◆ **REQUESTS**
**1.** Return the passage of the Legitech Network text from "Actually, the kinds" to "were then considering.", copied verbatim.
**2.** Answer these questions using the Legitech Network text:
(a) In what year were approximately 1000 inquiries initiated online?
(b) Which states did not join the road salt topic?
(c) What incident led to numerous inquiries within the Legitech Network?

An example of expert networks was developed in the late 1970's
when science advisors to state legislatures joined together
with technical professional societies, federal labs, and
public interest research groups to form the Legitech Network.
In 1979, approximately 1000 inquiries were initiated online as
topics, to which another few thousand notes were then added as
responses to those inquiries. These inquiries were on a wide
range of legislative issues that had scientific or technical
content -- in such areas as energy, health, environment,
economics and communications.

For example, one frost-belt state posed the question: "What
are alternatives to road salt for dealing with icy highways
without polluting water supplies?" Another state, having
recently dealt with that problem, responded, as did
associations and labs that knew of relevant research on that
topic. Other frost-belt states joined the topic to get the
benefit of inquiry responses that might help their states as
well as the inquiring state.

Sun-belt states did not join and therefore were not subjected
to information overload about a topic of no importance in
their climate. An important feature of expert networks is
this screening to avoid information overload.

There were generally four types of responses for these kinds
of inquiries:

(1) BACKGROUND responses usually provided
immediately by inquirers, in order to
place their pointed inquiries in
broader contexts of (a) what they
already knew and (b) the situation
that led to the inquiry being made

(2) SUBSTANTIVE responses from online
expert peers or professionals

(3) LEADS to off-line experts, giving their
qualifications and how to contact them

(4) REFERENCES to published information or
even copies of references found online
by searching public domain databases

The order of the above types of inquiry responses is
consistent with what I have been told is the God Given Rule of
Research, "First, ask someone who knows. If that fails, ask
someone who knows someone who knows. If that also fails, then
look it up."

Actually, the kinds of inquiries that are asked online are
sometimes about issues for which there is little or no
published information. Yet there may still be much knowledge
in the minds of experts who can be reached through an expert
network.

I recall that, when the Three-Mile Island Nuclear Power
Incident occurred, numerous inquiries arose within the
Legitech Network. These ranged from concern about the effects
of nuclear radiation to how to de-commission nuclear power
plants. Inquiries such as those, for which there may not have
been quick answers were nevertheless good indications of what
different states were then considering.

◆ **AVAILABLE DATA**
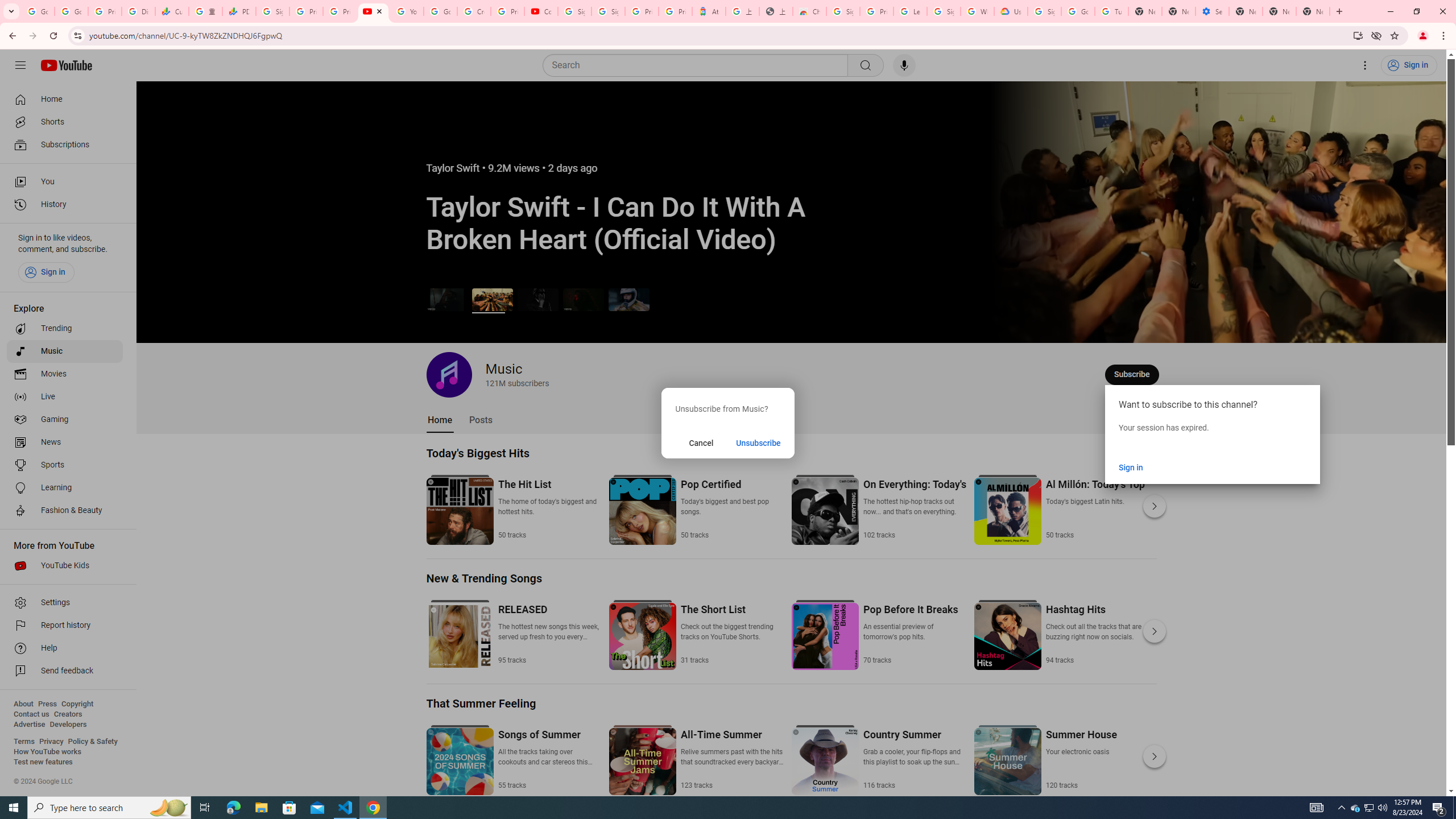 The width and height of the screenshot is (1456, 819). What do you see at coordinates (64, 464) in the screenshot?
I see `'Sports'` at bounding box center [64, 464].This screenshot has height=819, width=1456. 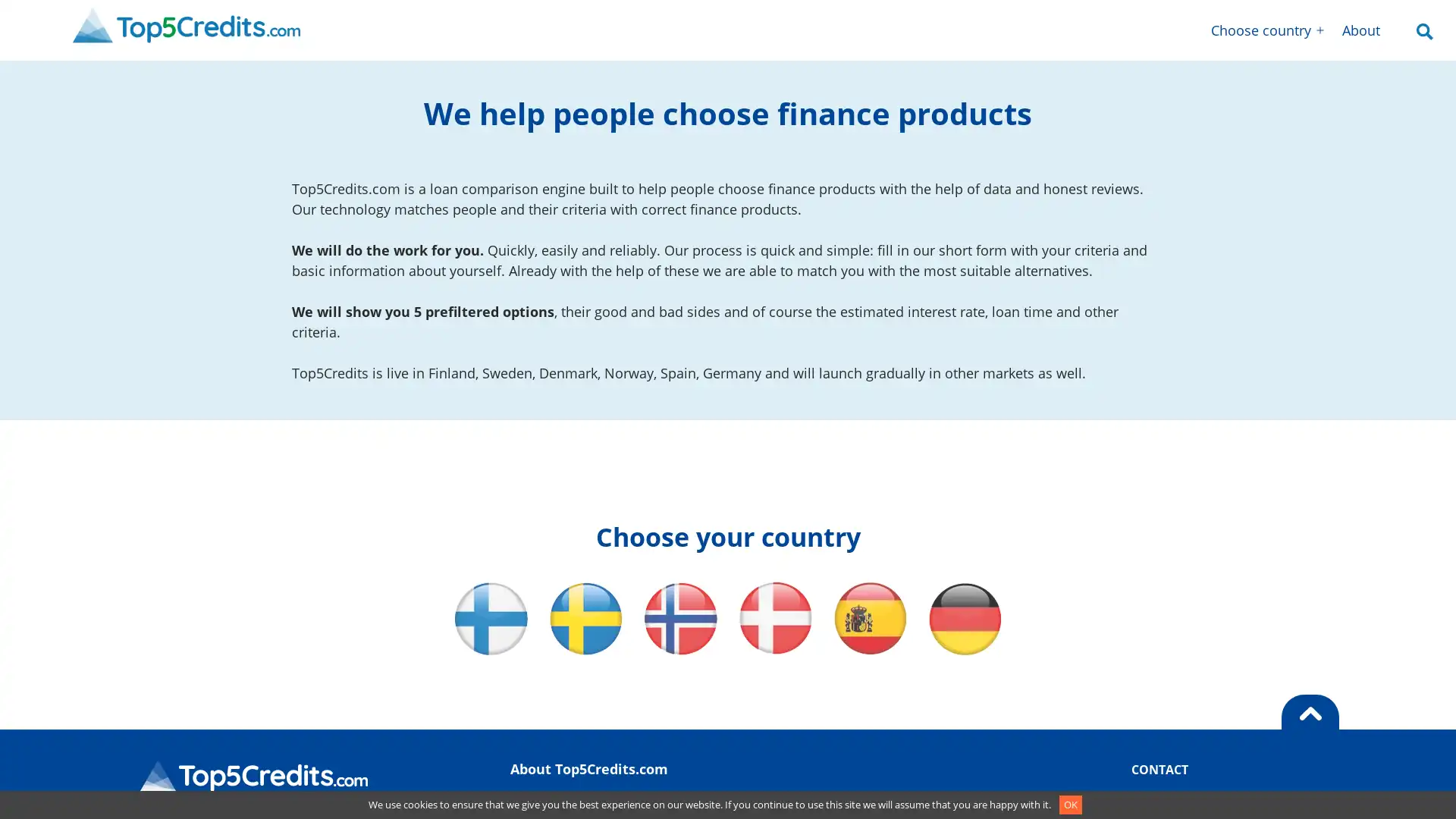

◆ **EXERCISE RESPONSES**
**1.**
Actually, the kinds of inquiries that are asked online are
sometimes about issues for which there is little or no
published information. Yet there may still be much knowledge
in the minds of experts who can be reached through an expert
network.

I recall that, when the Three-Mile Island Nuclear Power
Incident occurred, numerous inquiries arose within the
Legitech Network. These ranged from concern about the effects
of nuclear radiation to how to de-commission nuclear power
plants. Inquiries such as those, for which there may not have
been quick answers were nevertheless good indications of what
different states were then considering.

**2.**
(a) 1979
(b) Sun-belt states
(c) The Three-Mile Island Nuclear Power Incident